With a moan, I lower my head and press the sides of my balled fists against my forehead. My eyes sting. My throat feels thick.
I thought it was a game. Luka called it that. I know he did. Tyrone treated it like one. Richelle said he wants to sell the rights. . . .
But Jackson said it was no game. He said it was real, and that what we did determined our survival. I thought he was crazy. I wanted to think he was crazy.
I’m shaking as I grab my phone. No more texts. No more evasions. I call Luka’s number and when it goes to voice mail, I start to babble, “She’s gone. Oh my God, she’s gone. She’s dead. For real dead. As in dead. I need to talk to you. Please, Luka. I need to talk to you.”
I hang up and pace the length of my room as I dial his number again, my hands shaking. My stomach churns and rolls.
Voice mail again. My babbling is even less coherent the second time. And by the third, I’m not even talking, just breathing hard, willing Luka to answer.
Panting, I stare at my phone. I want to call Carly. I need to call Carly. But I don’t dare drag her into this. I can’t put her in danger. The thought of Carly dead like Richelle is more than I can bear. What if one phone call seals her fate?
I hear the slam of a car door. I look out to see Dad pulling away. I stare blankly for a second before I recall that at breakfast he told me he planned to do the grocery shopping. I’m alone, all alone, which is both a bad and a good thing. I don’t trust myself at the moment. If Dad hadn’t left, if he’d walked into my room right now, I might have told all.
At which point he probably would have done a room search for drugs and then hauled me to the ER at Rochester General for a mental health assessment.
Hugging myself, I rub my palms up and down my upper arms. I feel like the walls are closing in on me, like my skin is too tight, my blood too thin. I turn and stare at my computer and see Richelle looking back at me.

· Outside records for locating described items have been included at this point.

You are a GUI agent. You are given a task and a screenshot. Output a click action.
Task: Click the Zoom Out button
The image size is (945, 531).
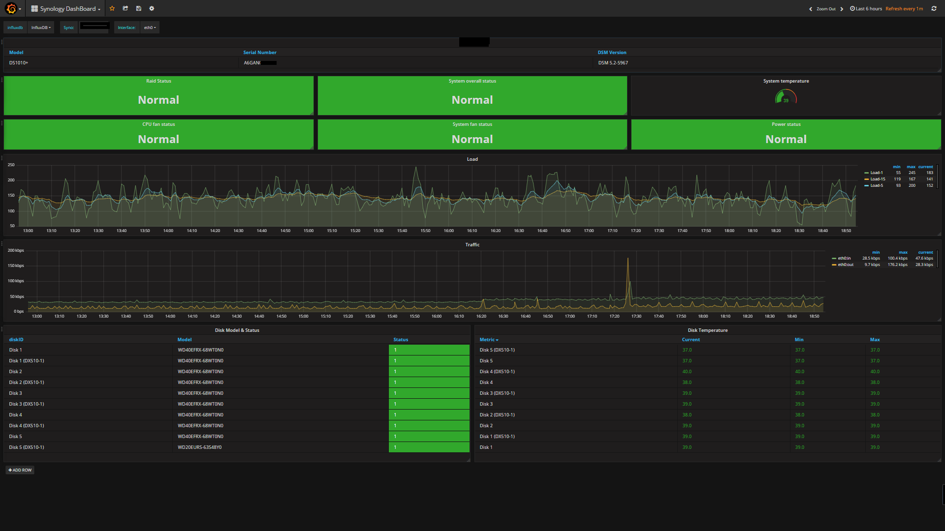click(826, 9)
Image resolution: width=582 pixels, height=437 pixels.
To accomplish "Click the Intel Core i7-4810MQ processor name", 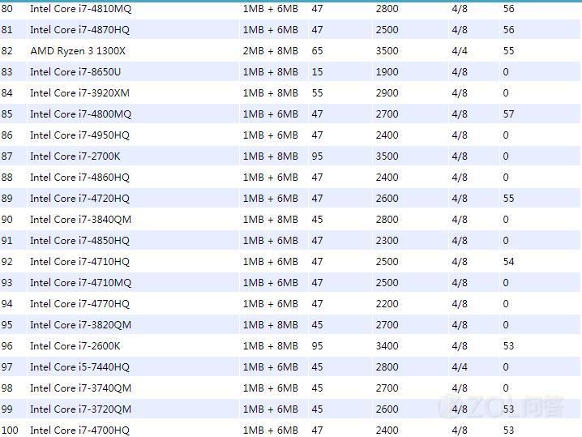I will [80, 9].
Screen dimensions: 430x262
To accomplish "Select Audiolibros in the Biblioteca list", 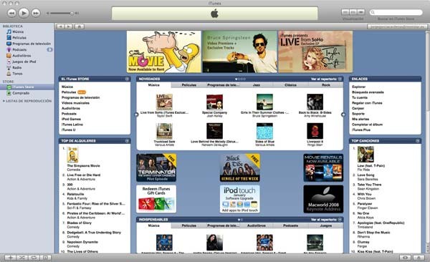I will pyautogui.click(x=22, y=56).
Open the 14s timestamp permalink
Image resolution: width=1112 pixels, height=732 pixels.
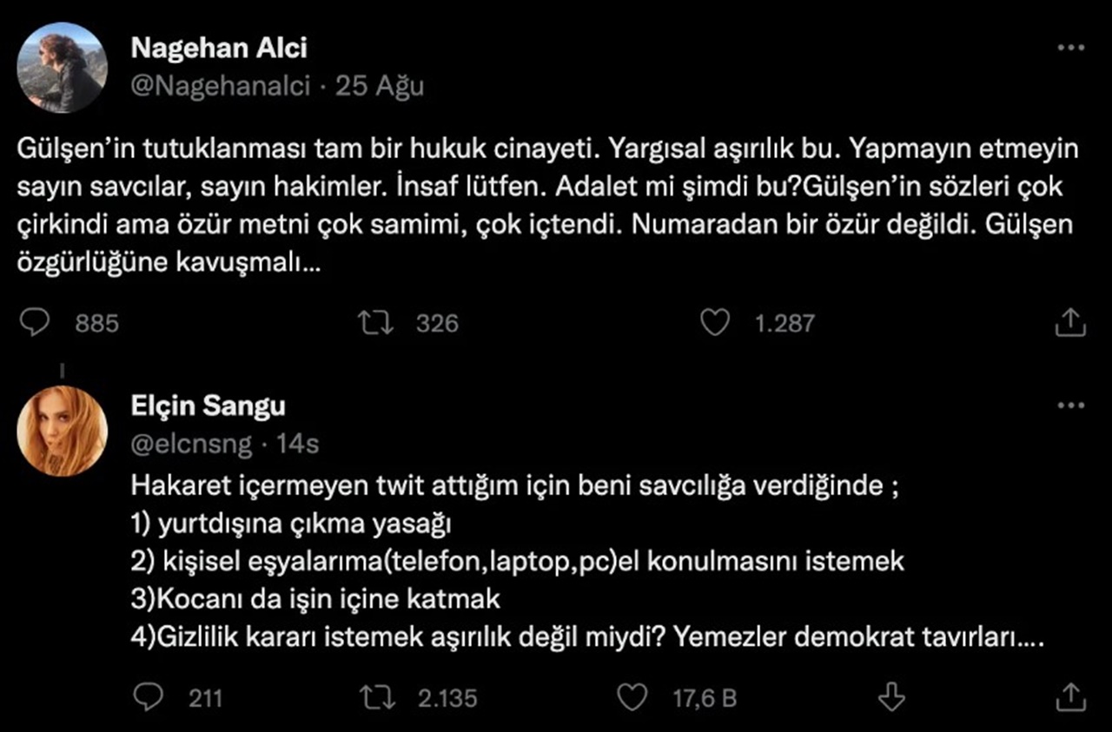click(x=297, y=444)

I dial Luka again. “Luka, please. I’m begging you, pick up. I need to talk. I need—”
Anger surges and I disconnect the call. I’m alone, and the only person who can help me deal with this is me. Have I learned nothing? Everyone leaves. Gram. Sofu. Mom—
In the end, you can only rely on you.
I drag on running gear, lace my shoes, fill a small water bottle and tuck it into the holster at my waist. I’m moving on autopilot, not thinking, just doing.
I don’t usually—ever—run in the afternoons. I don’t run on Sundays. But this isn’t just any Sunday afternoon.

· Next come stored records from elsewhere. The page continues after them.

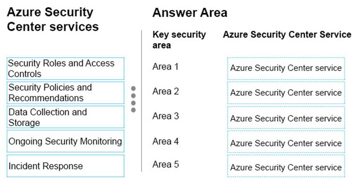Choose the Incident Response box
The height and width of the screenshot is (185, 359).
point(65,166)
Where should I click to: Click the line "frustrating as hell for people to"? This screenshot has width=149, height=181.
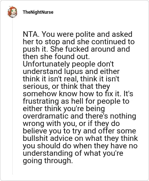[x=76, y=101]
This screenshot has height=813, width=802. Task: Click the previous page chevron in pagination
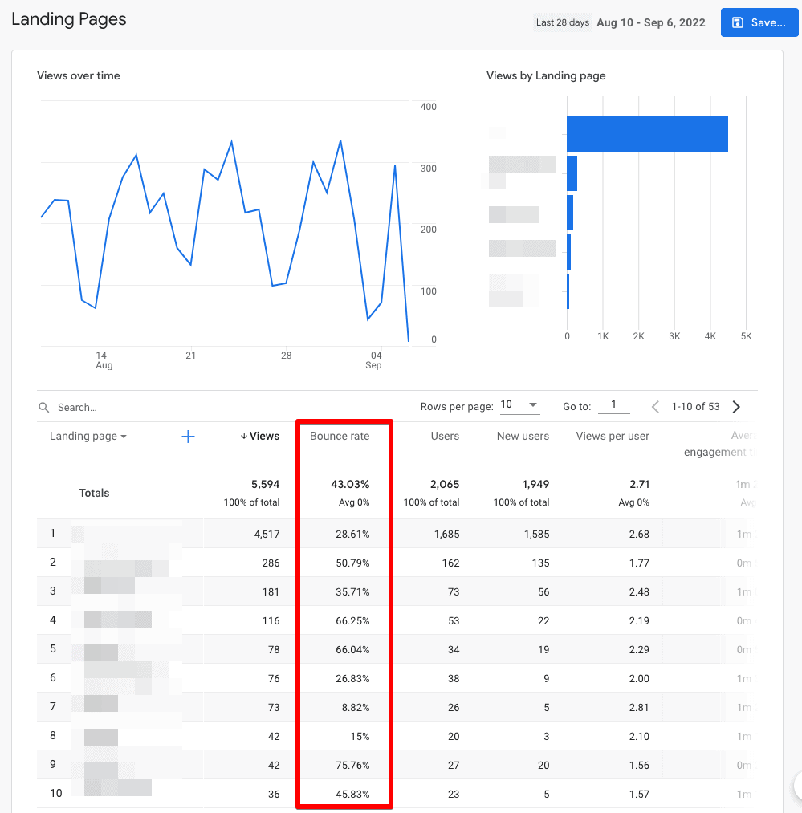[x=654, y=407]
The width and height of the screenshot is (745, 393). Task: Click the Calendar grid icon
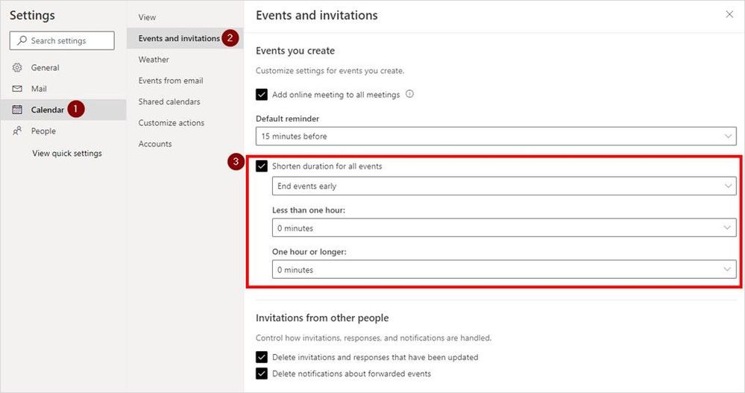[17, 110]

Richelle is dead. Richelle is dead. Richelle is dead.
The thought feels both immediate and distant at the same time. I stare at her picture on the screen and somewhere buried underneath my pain is the calm, cold voice of reason. I need to hide my tracks. The game can’t bleed into real life; Luka made that very clear.
At least this small thing I can control.
I stand up and walk over to my computer, double-check that I was set to private browsing, then close the window. I hit Reset. And then I say a silent word of thanks to Carly, who’s always trying to make certain that her multitude of brothers can’t find out what sites she’s been to. She’s the one who told me that my operating system could cache entries, even when I’m set to private browsing. And she’s the one who taught me the command to clear it. Not that I’ve ever needed it before, but she was insistent that one never knew when something like this would come in handy.
I type the command: Terminal: dscacheutil—flushcache.
All evidence wiped clean.
“Good-bye, Richelle,” I whisper.
I feel like a robot as I lock the front door, then run down the driveway. My music. I forgot it. I spin toward the house but can’t face going back inside. I spin back toward the road and slam into something hard. Hands close on my upper arms, steadying me. My head jerks back, I look up a good six inches, and my breath locks in my chest.
“Hey,” Jackson says.
CHAPTER NINE
I RUN. JACKSON RUNS BESIDE ME. WE DON’T TALK. WE DON’T even look at each other. No, that’s not quite true. I sneak sidelong glances, not trusting myself to speak yet.
He’s not wearing the aviator shades anymore. He’s switched them out for a pair of wraparound Oakleys, black on black, the lenses so dark that I wonder how he can see through them even in the sunlight.
We’ve done a mile before I ask, “What are you doing here?”
“Running.”
“Just once, can you be something other than an asshole?” I don’t think I’ve ever wanted to hurt anyone as much as I want to hurt Jackson Tate in that moment. I imagine punching him in the head.
“You want to punch me in the head,” he says, and when I stop dead and turn to stare at him, he shakes his head. “No, I can’t read your—”
“Mind,” I finish for him. “So you’ve said. More than once, I think. I’m not sure I believe you. After all, I could hear you in my mind. What’s to say you can’t hear me in yours?”
“Me. I’m saying it. And I’m telling you the truth.”
“The truth? Would you recognize it if it bit you on the ass?”
He smiles a little but says nothing.
I sigh. “Why are you here, Jackson?”
“I’m here for you, Miki. To try and help you figure things out.”
My breath catches, then rushes in to fill my lungs. “Only if I ask the right questions.”